Some sources suggest spying on the competition — driving by their location, shopping their store or calling “in cognito”. You’ve gotta know what they are up to, those conniving business owners!
Yes, I think it’s a good idea to know what other people are doing in your field but keeping a file on them starts to seem a little weird. Being aware of your colleagues can inspire new ideas and even build your confidence. It can help you figure out how you want to position yourself in the marketplace and set yourself apart.
The downside: It seems like everyone has experienced the “stomach drop” or that ZING of adrenaline at finding yourself one up or one down from someone else. Though comparing can be helpful, it can also land you in your own Alice’s Wonderland.

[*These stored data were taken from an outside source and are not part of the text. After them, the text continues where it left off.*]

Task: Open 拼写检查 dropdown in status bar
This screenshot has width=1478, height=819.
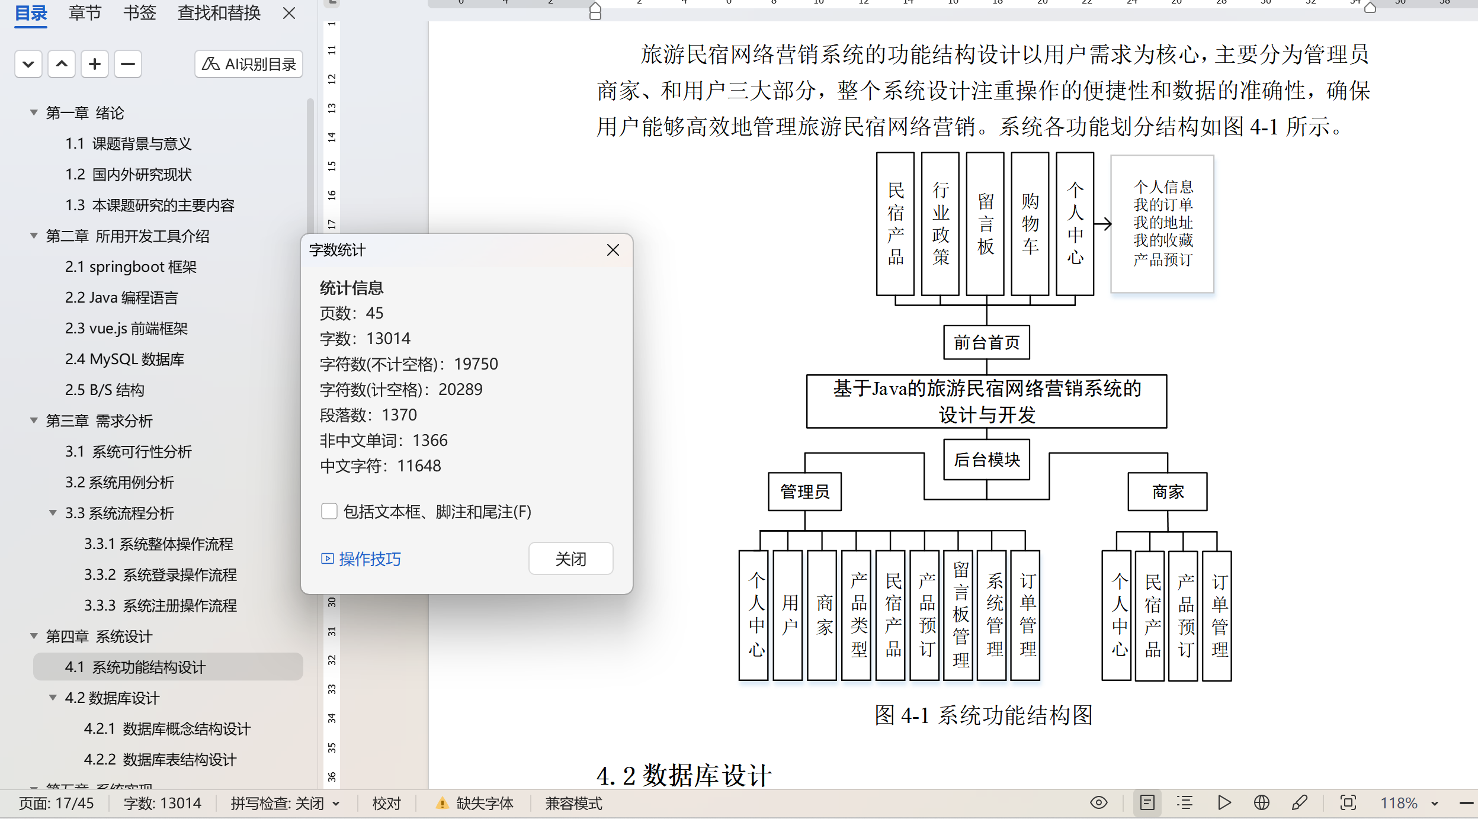Action: [336, 804]
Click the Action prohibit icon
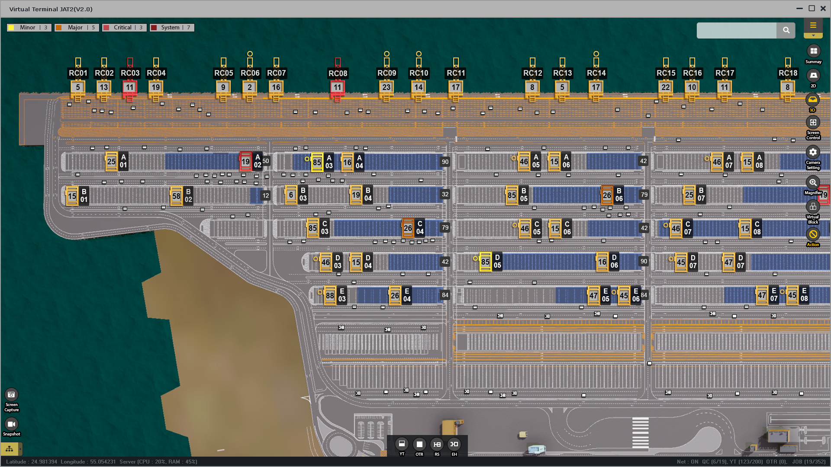831x467 pixels. pyautogui.click(x=813, y=234)
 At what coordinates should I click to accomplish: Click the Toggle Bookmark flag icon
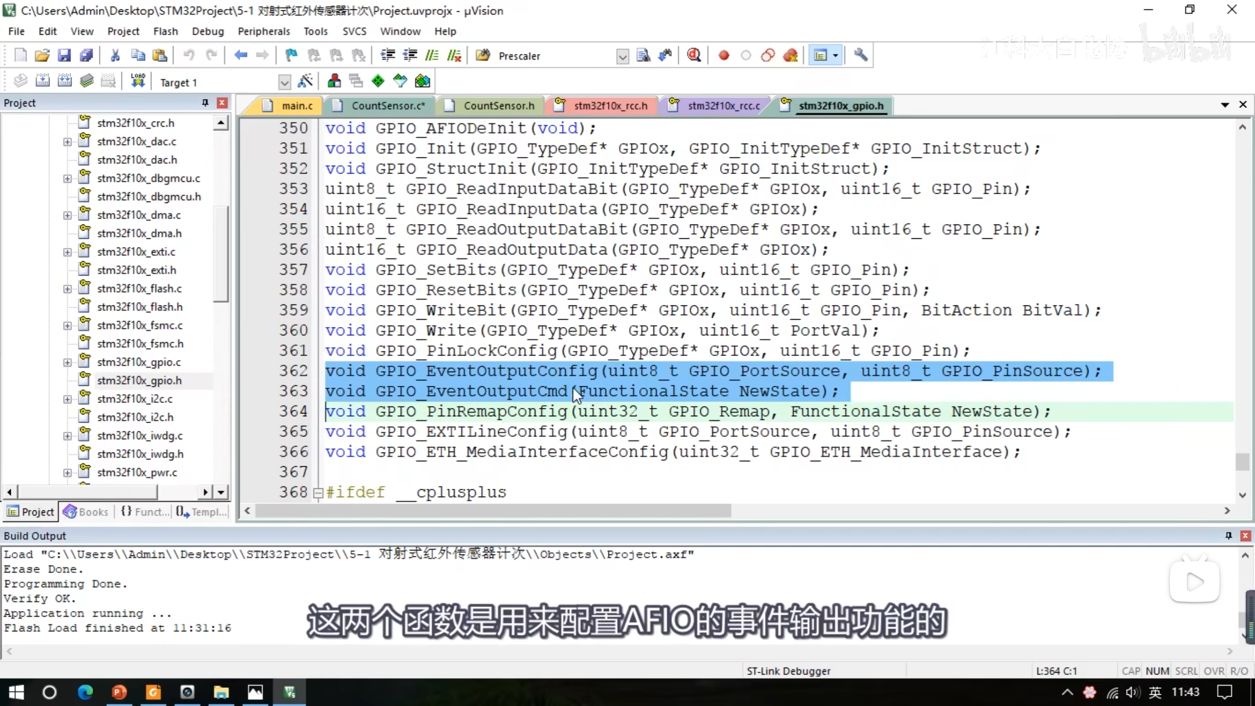tap(291, 55)
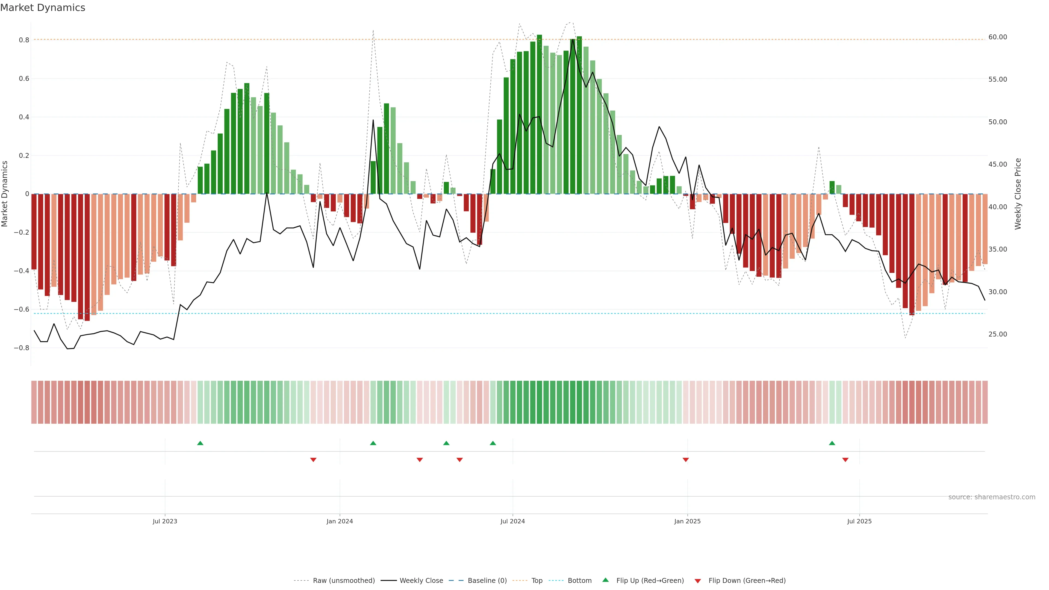Viewport: 1049px width, 590px height.
Task: Select the Top legend entry
Action: pos(537,581)
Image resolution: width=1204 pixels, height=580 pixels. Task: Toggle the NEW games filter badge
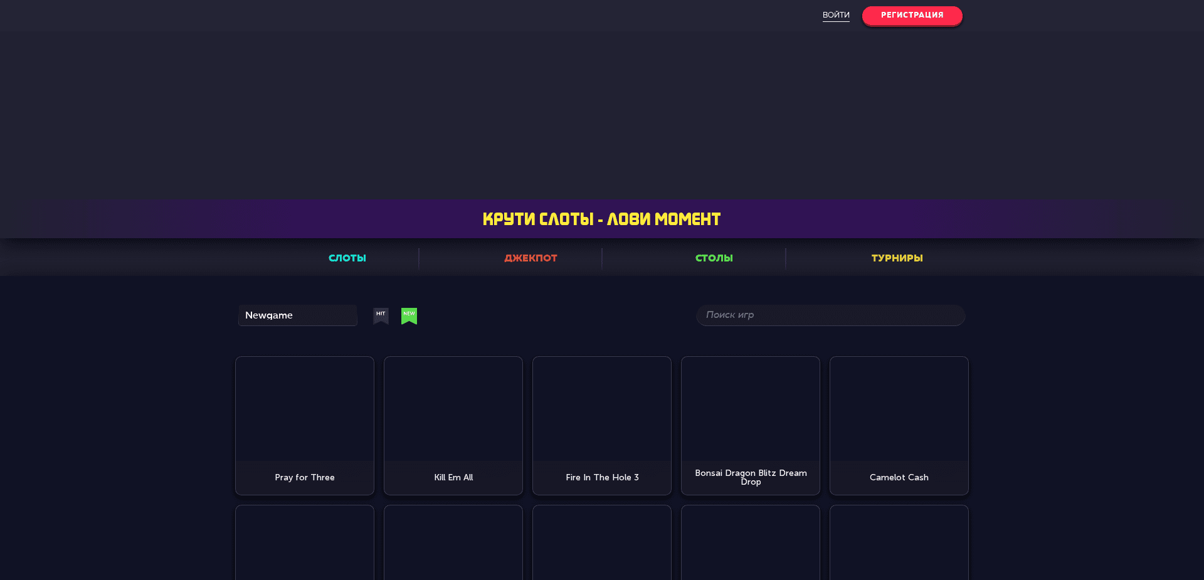coord(409,316)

Depending on which arbitrary measurements you have set up, you may feel like a tiny defeated bug or a mighty giant. As Alice said, “Being so many sizes in a day is very confusing.” Plus, it’s bad for your adrenal glands.

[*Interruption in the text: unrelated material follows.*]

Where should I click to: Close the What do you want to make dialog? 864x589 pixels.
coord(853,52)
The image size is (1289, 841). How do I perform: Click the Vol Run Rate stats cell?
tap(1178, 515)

This reminds me of an incident I had at the pool recently…
I was doing my lap swim at the gym and found myself speeding up to compete with the woman in the next lane. She didn’t know it but we were racing. I gave it a good fight, but this girl had a mean front crawl. She touched the wall before I did and without a care did her fancy flip turn and continued swimming. I felt silly. She was just doing her thing and I was trying to compete with her. A lap later, I complimented her stroke and asked her for some pointers. She was super nice—not the mega-snob I had imagined her to be. She took several minutes to watch me swim and dissect my stroke, offered great feedback and said I could stop her any time for help. I went back to swimming at my own pace, swallowed a lot less water and knew I had an ally in the pool.

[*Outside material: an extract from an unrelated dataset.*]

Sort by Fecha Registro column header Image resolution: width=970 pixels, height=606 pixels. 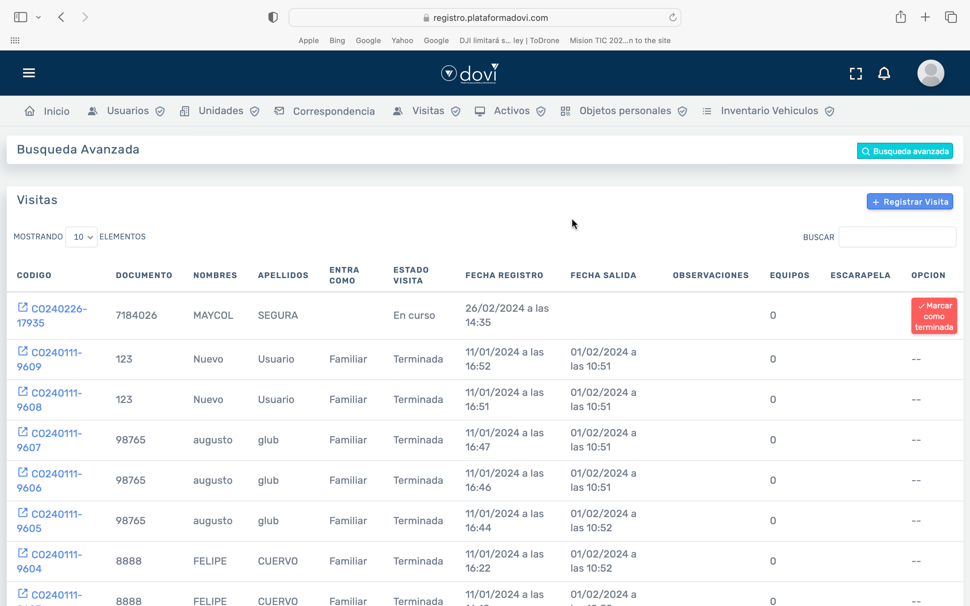pos(504,275)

The small business world is changing; we are seeing a shift from compete to collaborate, from conquer to connect. That’s a good thing. There is plenty of business to go around and we can all help to boost each others’ reputations and feel a little less alone. I challenge you: next time you find yourself playing comparison games, stop comparing and connect. Send an email telling that person what you admire about them. Ask them to coffee. Brainstorm ways to support each other. Connecting and building relationships will build your business a lot faster than slumping down in your chair, lurking with binoculars and a bag of Doritos.